(Stored records)
▼

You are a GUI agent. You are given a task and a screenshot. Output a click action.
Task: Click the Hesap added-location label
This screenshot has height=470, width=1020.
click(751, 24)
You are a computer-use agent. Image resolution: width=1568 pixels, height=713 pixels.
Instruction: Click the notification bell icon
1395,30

▲
▼

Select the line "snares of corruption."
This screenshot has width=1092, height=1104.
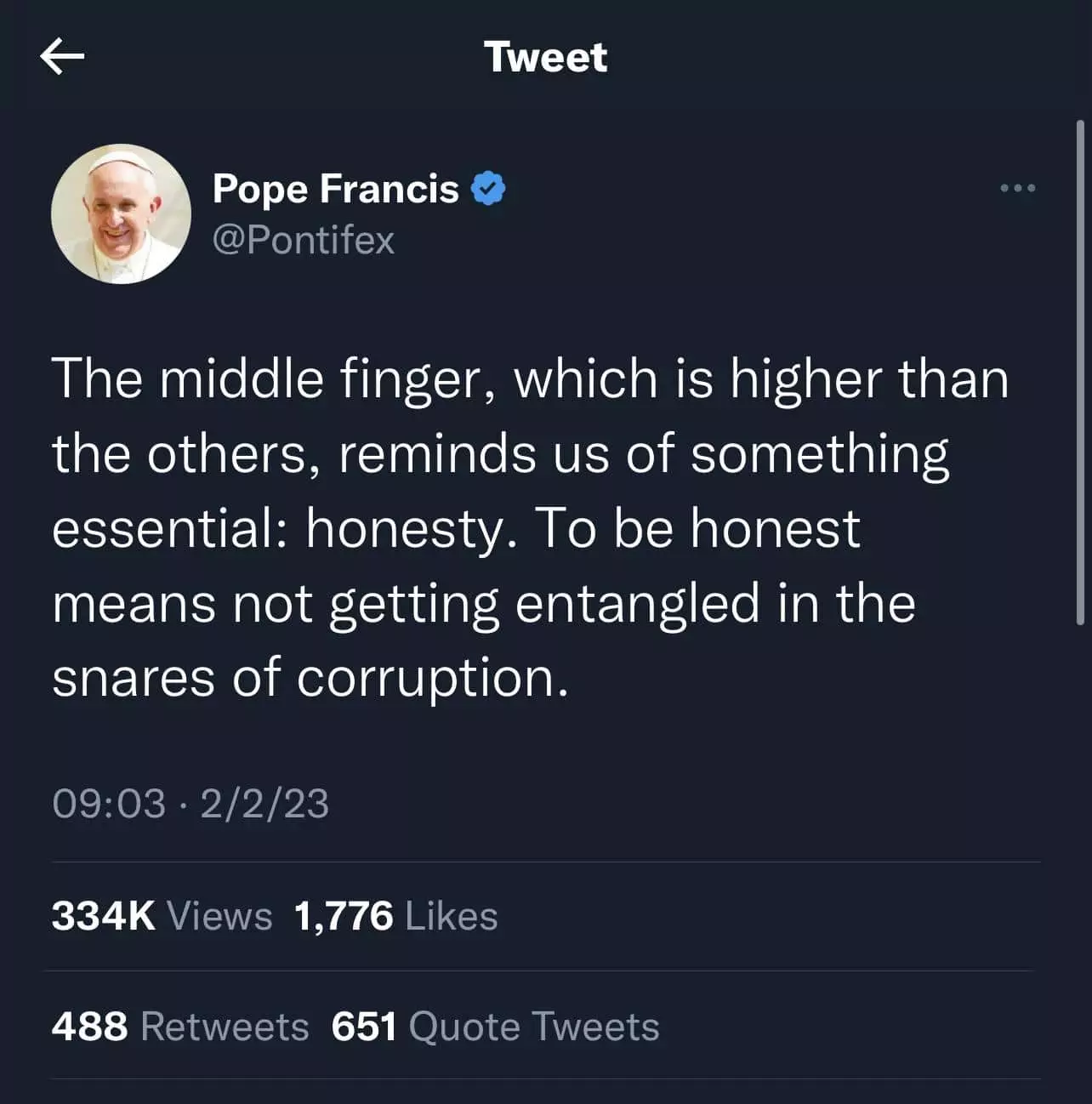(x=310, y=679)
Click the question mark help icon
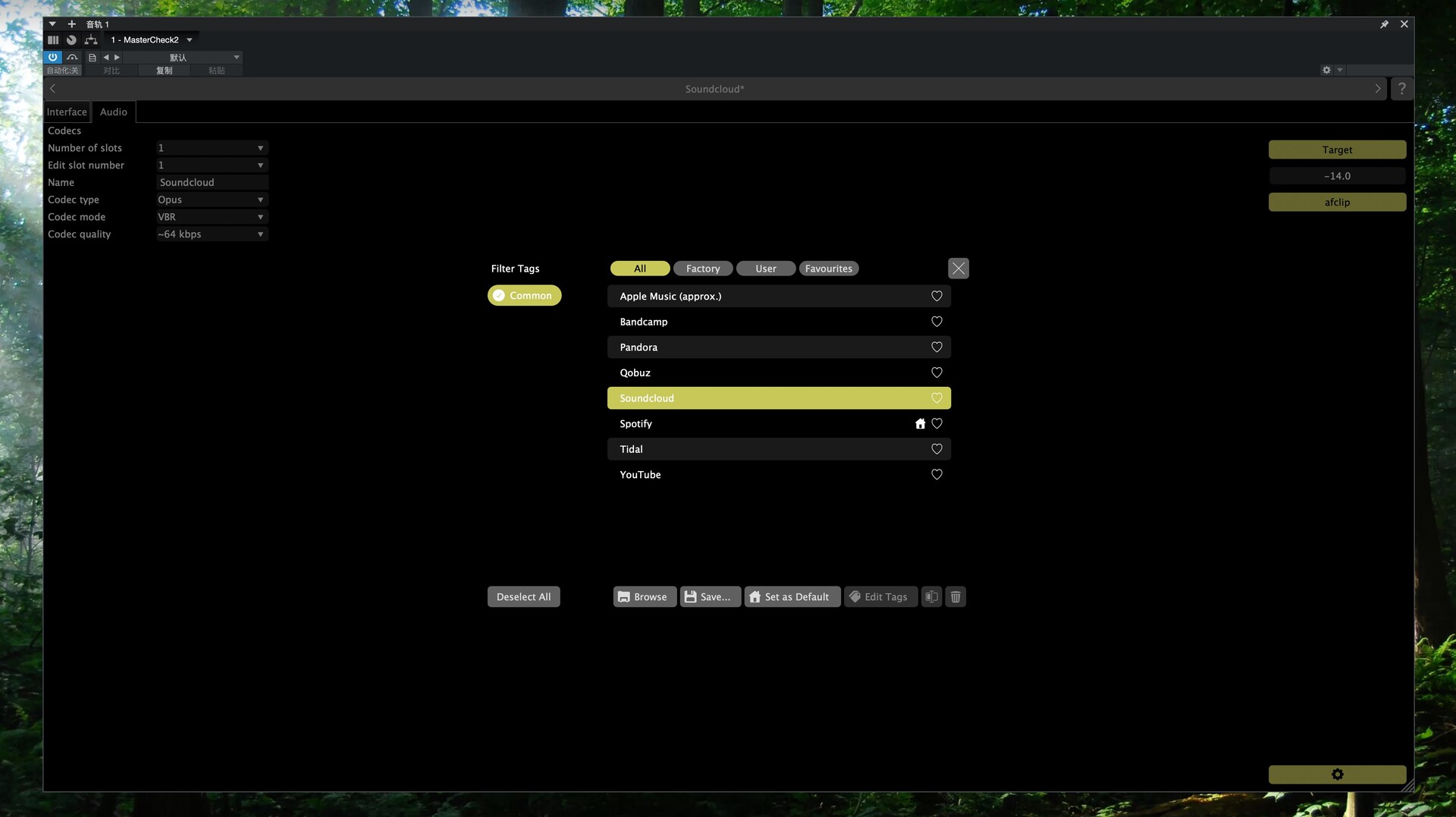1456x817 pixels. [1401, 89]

▲

WORK TO COMPLETE ▸
Keeping every character as it is, restate the lines above that run from the line with "You are a GUI" through the line with "You are a computer-use", both included, and nothing else.

RESPONSE TO THE EXERCISE ▸
You are a GUI agent. You are given a task and a screenshot. Output a click action.
Task: Click the Hesap added-location label
This screenshot has height=470, width=1020.
click(751, 24)
You are a computer-use agent. Image resolution: width=1568 pixels, height=713 pixels.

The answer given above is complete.